*REQUIRED WORK*: When you reach the line containing "621x345 pixels. At" in the records below, start copying exactly, and stop once you have copied the line containing "Open the BioWare".

+++ INFORMATION SUPPLIED

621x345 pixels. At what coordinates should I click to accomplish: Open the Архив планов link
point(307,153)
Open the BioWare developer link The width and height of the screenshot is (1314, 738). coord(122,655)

++++++
+++ INFORMATION SUPPLIED

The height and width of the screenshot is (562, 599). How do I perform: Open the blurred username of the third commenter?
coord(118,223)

++++++
+++ INFORMATION SUPPLIED

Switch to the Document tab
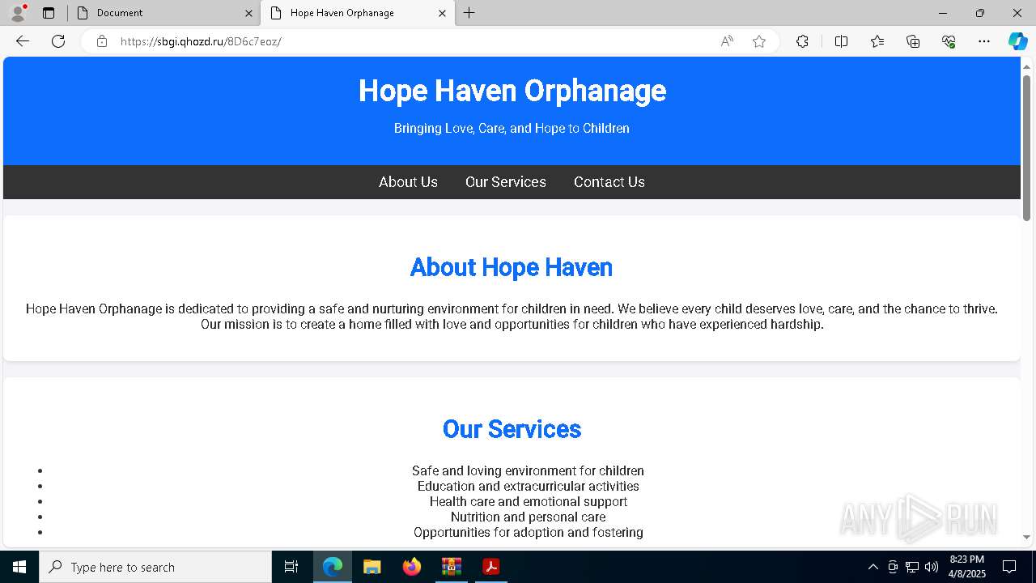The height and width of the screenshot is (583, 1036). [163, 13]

++++++

*YOUR RESPONSE*:
621x345 pixels. At what coordinates should I click to accomplish: Open the Архив планов link
point(307,153)
Open the BioWare developer link The width and height of the screenshot is (1314, 738). coord(122,655)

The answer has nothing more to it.